> **THE REQUEST**:
Render the material as a JSON list of strings, one string per line with blank lines omitted, starting at its first line and ending at the line containing "center [485, 271].", both included.

> **GIVEN RECORDS**:
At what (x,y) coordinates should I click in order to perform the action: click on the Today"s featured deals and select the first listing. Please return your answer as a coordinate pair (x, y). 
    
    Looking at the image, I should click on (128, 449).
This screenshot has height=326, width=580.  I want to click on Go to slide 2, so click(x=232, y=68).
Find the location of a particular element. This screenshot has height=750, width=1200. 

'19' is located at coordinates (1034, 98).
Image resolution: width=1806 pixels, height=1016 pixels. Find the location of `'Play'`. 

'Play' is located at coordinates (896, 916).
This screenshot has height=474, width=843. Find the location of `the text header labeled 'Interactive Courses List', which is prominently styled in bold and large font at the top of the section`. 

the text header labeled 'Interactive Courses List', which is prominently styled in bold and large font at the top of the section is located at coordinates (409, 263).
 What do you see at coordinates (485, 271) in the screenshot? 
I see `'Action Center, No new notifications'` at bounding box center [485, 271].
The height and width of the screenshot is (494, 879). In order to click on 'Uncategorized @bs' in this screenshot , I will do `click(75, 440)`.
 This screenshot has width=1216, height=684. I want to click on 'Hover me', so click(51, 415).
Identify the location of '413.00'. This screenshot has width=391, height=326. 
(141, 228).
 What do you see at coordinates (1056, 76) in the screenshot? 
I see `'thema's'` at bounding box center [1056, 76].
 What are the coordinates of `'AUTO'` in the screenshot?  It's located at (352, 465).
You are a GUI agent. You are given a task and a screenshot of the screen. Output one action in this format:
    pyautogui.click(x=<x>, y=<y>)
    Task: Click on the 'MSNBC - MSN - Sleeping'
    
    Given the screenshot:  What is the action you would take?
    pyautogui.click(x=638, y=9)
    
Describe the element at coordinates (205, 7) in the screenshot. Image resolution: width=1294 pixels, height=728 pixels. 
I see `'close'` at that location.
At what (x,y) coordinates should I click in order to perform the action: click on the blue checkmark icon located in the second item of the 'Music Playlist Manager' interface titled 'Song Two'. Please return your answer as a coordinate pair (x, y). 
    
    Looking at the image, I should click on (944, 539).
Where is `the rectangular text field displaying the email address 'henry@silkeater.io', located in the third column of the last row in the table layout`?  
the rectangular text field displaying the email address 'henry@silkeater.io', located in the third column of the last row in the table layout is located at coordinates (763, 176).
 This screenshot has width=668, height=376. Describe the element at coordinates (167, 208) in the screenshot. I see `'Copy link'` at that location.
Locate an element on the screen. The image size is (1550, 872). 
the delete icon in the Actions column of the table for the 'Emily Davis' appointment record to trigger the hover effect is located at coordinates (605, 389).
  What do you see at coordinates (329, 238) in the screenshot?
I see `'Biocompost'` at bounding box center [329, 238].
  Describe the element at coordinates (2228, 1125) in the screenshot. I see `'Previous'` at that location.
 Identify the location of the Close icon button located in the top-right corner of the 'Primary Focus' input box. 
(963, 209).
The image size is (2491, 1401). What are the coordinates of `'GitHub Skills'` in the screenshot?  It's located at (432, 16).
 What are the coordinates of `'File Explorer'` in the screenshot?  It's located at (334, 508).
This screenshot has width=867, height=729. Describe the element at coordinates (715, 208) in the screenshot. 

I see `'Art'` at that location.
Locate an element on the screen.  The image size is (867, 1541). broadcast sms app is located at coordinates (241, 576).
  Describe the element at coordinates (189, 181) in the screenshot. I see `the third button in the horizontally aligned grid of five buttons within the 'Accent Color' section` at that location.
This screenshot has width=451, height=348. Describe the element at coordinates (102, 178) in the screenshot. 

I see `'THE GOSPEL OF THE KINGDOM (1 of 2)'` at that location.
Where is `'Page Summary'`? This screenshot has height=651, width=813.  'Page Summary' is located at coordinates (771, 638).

> **REPLY TO THE TASK**:
[
  "At what (x,y) coordinates should I click in order to perform the action: click on the Today\"s featured deals and select the first listing. Please return your answer as a coordinate pair (x, y). ",
  "    Looking at the image, I should click on (128, 449).",
  "This screenshot has height=326, width=580.  I want to click on Go to slide 2, so click(x=232, y=68).",
  "Find the location of a particular element. This screenshot has height=750, width=1200. ",
  "'19' is located at coordinates (1034, 98).",
  "Image resolution: width=1806 pixels, height=1016 pixels. Find the location of `'Play'`. ",
  "'Play' is located at coordinates (896, 916).",
  "This screenshot has height=474, width=843. Find the location of `the text header labeled 'Interactive Courses List', which is prominently styled in bold and large font at the top of the section`. ",
  "the text header labeled 'Interactive Courses List', which is prominently styled in bold and large font at the top of the section is located at coordinates (409, 263).",
  " What do you see at coordinates (485, 271) in the screenshot? ",
  "I see `'Action Center, No new notifications'` at bounding box center [485, 271]."
]